Inter- and intra rater variability using ellipsoid formula approximation
Inter rater intraclass correlation for the primary tumor was 0.95 (95 % CI +0.92 to +0.97; p = 0.001). For the largest suspect LN the inter rater correlation was 0.99 (95 % CI +0.98 to +0.99; p = 0.001). The percentage difference mean bias for the primary tumor was −14 % (95 % CI −23 % to −5 %; p = 0.001) and the lower and upper limits of agreement were −88 % and +61 % (Table 4 and Fig. 2b). For the largest suspect LN, the percentage difference mean bias was −1 % (95 % CI −8 % to +9 %; p = 0.001) and the limits of agreement were −71 % and +69 % (Table 4).
Table 4.
Volume | Intraclass correlation | Bias | Std. deviation | Lower LOA | Upper LOA | |
---|---|---|---|---|---|---|
Inter rater correlation | Primary (ml) | 0.95 | −1.6 | 6.4 | −14.1 | +10.9 |
Primary (%) | - | −13.8 | 37.9 | −88.1 | +60.5 | |
Largest LN (ml) | 0.99 | −0.3 | 3.1 | −5.7 | +6.4 | |
Largest LN (%) | - | −0.8 | 35.6 | −70.6 | +69.0 | |
Intra rater correlation | Primary (ml) | 0.99 | +0.7 | 3.2 | −5.6 | +6.9 |
Primary (%) | - | +4.6 | 14.9 | −24.6 | +33.8 | |
Largest LN (ml) | 0.99 | +0.5 | 1.4 | −2.3 | +3.2 | |
Largest LN (%) | - | +6.3 | 16.3 | −25.6 | +38.2 |
Intra rater intraclass correlation for the primary tumor was 0.99 (95 % CI +0.98 to +0.99; p = 0.001). For the largest suspect LN the intra rater correlation was 0.99 (95 % CI +0.99 to +0.99; p = 0.001). The percentage difference mean bias for the primary was +5 % (95 % CI +1 % to +8 %; p = 0.001) and the lower and upper limits of agreement were −25 % and +34 % (Table 4 and Fig. 2c). The percentage difference mean bias for the largest suspect LN was +6 % (95 % CI +3 % to +9 %; p = 0.001) and the limits of agreement were −26 % and +38 % (Table 4).

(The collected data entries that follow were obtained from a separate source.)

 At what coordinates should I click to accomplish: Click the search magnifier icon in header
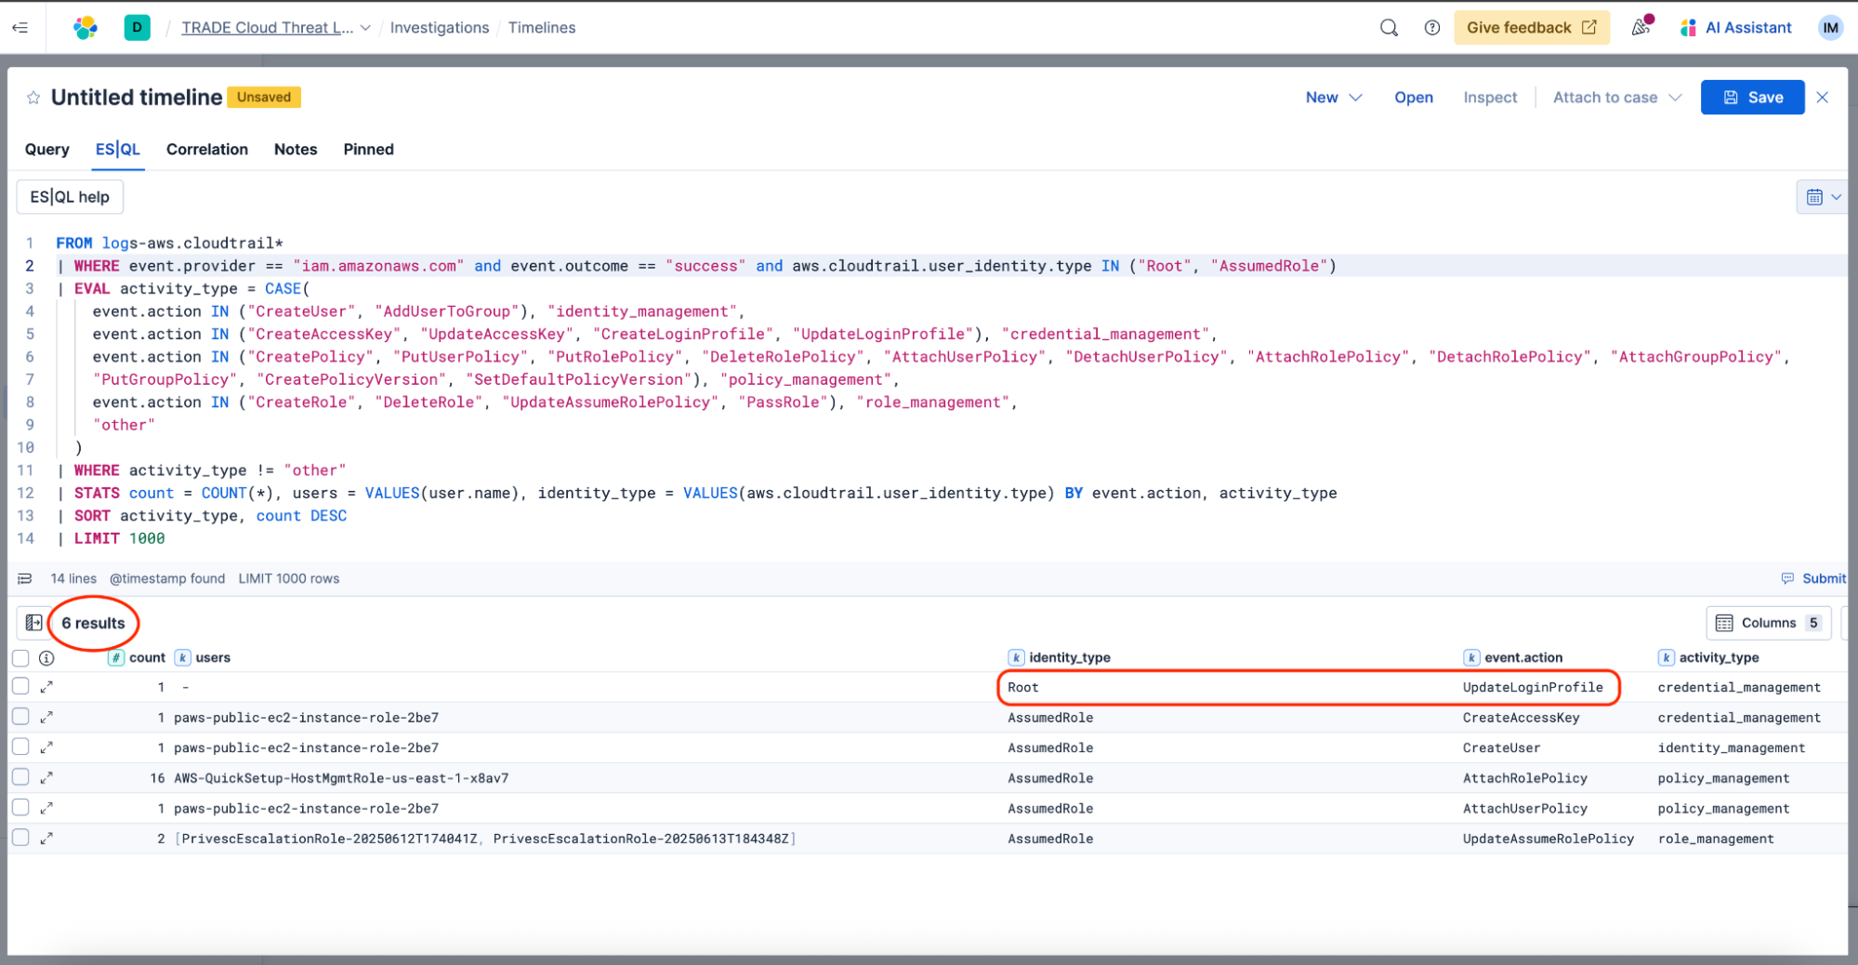tap(1389, 28)
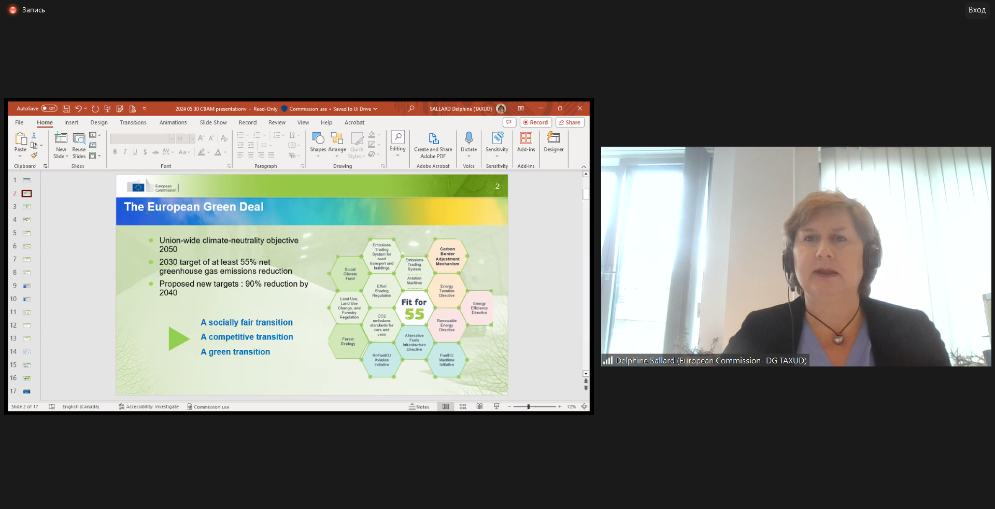Click the Save icon in title bar
This screenshot has height=509, width=995.
[66, 109]
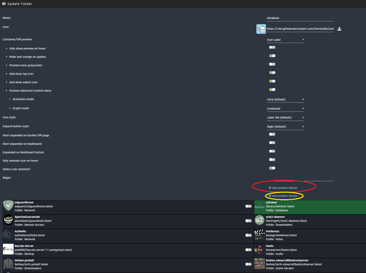366x273 pixels.
Task: Toggle make text orange on update
Action: pyautogui.click(x=272, y=56)
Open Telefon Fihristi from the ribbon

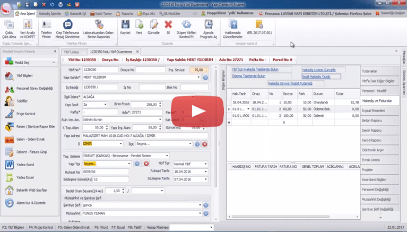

Manual slice-by-slice segmentation in radiotherapy-planning CT scans
The primary mean volume in radiotherapy-planning CT scans was 24.6 ml (+/−27.5 ml) with a minimum volume of 0 ml and a maximum volume of 169 ml. The largest suspect LN the mean volume was 13.8 ml (+/− 27.7 ml) with a minimum volume of 0 ml and a maximum volume of 214 ml. (Table 2).
On average, manual slice-by-slice segmentation in radiotherapy-planning CT scans resulted in larger tumor- and larger volumes of the largest suspect LN compared to segmentation in diagnostic CT scans. For the primary tumor the intraclass correlation coefficient was 0.74 (95 % CI +0.56 to +0.83; p = 0.001), for the largest suspect LN intraclass correlation coefficient was 0.96 (95 % CI +0.94 to +0.98; p = 0.001). For the primary tumor, the percentage difference mean bias was +28 % (95 % CI 14 % to 41 %; p = 0.001) and the lower and upper limits of agreement were −82 % and +138 % (Table 3 and Fig. 2d). For the largest suspect LN, the percentage mean bias was +13 % (95 % CI −4 % to +28 %; p = 0.001) and the limits of agreement were −118 % to +143 % (Table 3).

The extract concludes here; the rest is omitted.